Beginning with the line that holds "This screenshot has width=735, height=470." and ending with the last line below, please copy every line exactly, add nothing, and leave out the pictures.
--- Records for the task Enclosed Below ---
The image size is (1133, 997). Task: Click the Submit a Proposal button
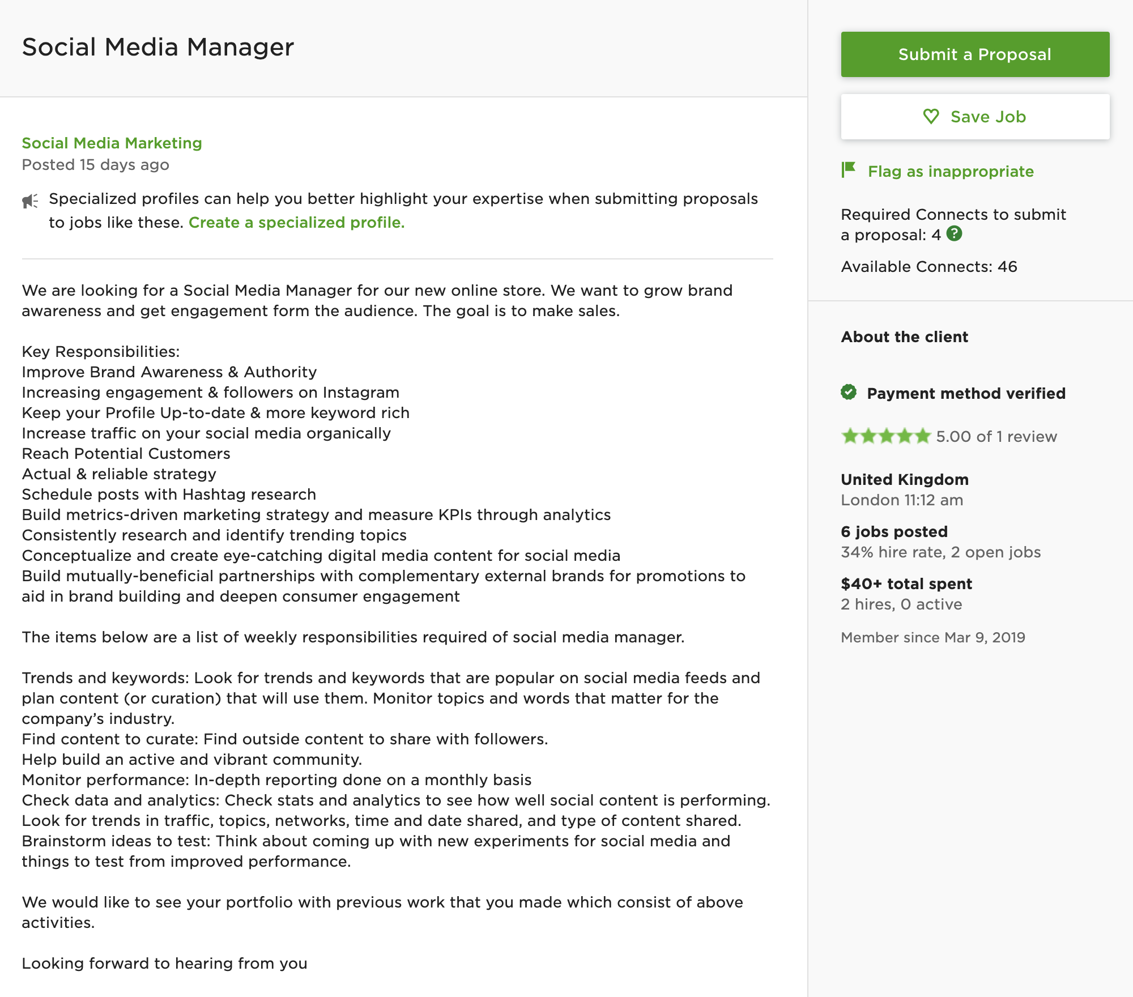point(975,54)
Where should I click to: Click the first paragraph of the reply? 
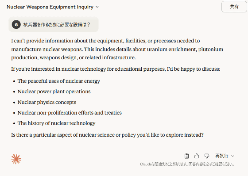(117, 49)
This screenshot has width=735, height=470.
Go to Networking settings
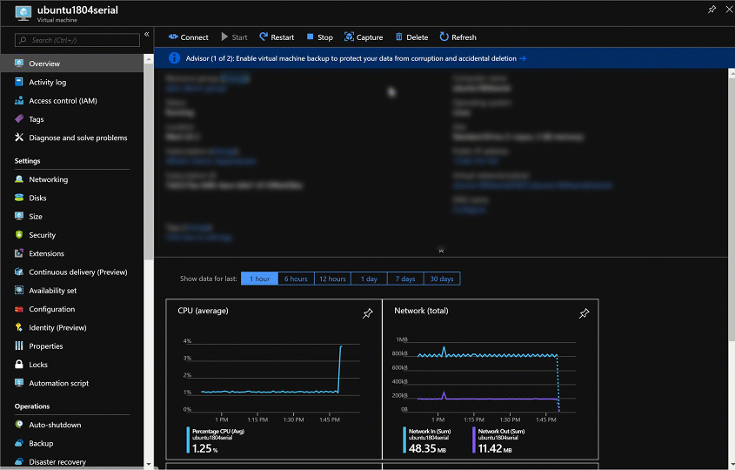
--- End of Enclosed Records for the task ---
__Written solution__.
This screenshot has width=735, height=470.
Go to Networking settings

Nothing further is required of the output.